Question

A stack of cards consists of seven red and four blue cards. A second stack of cards consists of eleven red cards. A stack is selected at random and three of its cards are drawn. If all of them are red, what is the probability the rst stack was selected

Answer 1

0.1733 = 17.33% probability the first stack was selected.

Explanation:

To solve this question, it is needed to understand conditional probability, and the hypergeometric distribution.

Hypergeometric distribution:

The probability of x sucesses is given by the following formula:

`P(X = x) = h(x,N,n,k) = (C_(k,x)*C_(N-k,n-x))/(C_(N,n))`

In which:

x is the number of sucesses.

N is the size of the population.

n is the size of the sample.

k is the total number of desired outcomes.

Combinations formula:

`C_(n,x)` is the number of different combinations of x objects from a set of n elements, given by the following formula.

`C_(n,x) = (n!)/(x!(n-x)!)`

Conditional probability:

We use the conditional probability formula to solve this question. It is

`P(B|A) = (P(A \cap B))/(P(A))`

In which

P(B|A) is the probability of event B happening, given that A happened.

`P(A \cap B)` is the probability of both A and B happening.

P(A) is the probability of A happening.

Probability of all red cards for the first stack:

For this, we use the hypergeometric distribution, as the cards all chosen without replacement.
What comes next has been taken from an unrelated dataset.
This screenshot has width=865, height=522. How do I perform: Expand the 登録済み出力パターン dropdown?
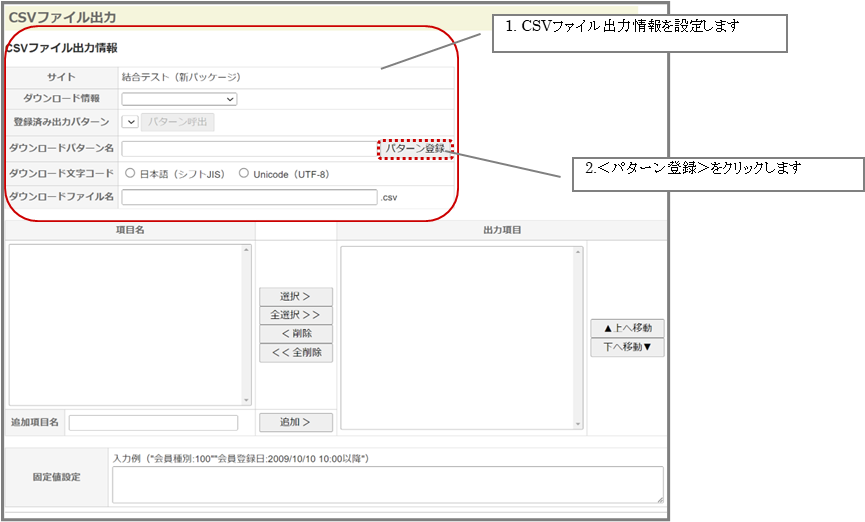130,122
7 + 4 = 11 cards, which means that
`N = 11`.

7 red, which means that
`k = 7`

3 are chosen, which means that
`n = 3`

We want all red, so we find P(X = 3).

`P(X = x) = h(x,N,n,k) = (C_(k,x)*C_(N-k,n-x))/(C_(N,n))`

`P(X = 3) = h(3,11,3,7) = (C_(7,3)*C_(4,0))/(C_(11,3)) = 0.2121`

Conditional probability:

Event A: All red

Event B: From the first stack.

Probability of all red cards:

0.2121 of 50%(first stack)

1 of 50%(second stack). So

`P(A) = 0.2121*0.5 + 1*0.5 = 0.60605`

Probability of all red cards and from the first stack:

0.21 of 0.5. So

`P(A \cap B) = 0.21*0.5 = 0.105`

What is the probability the first stack was selected?

`P(B|A) = (P(A \cap B))/(P(A)) = (0.105)/(0.60605) = 0.1733`

0.1733 = 17.33% probability the first stack was selected.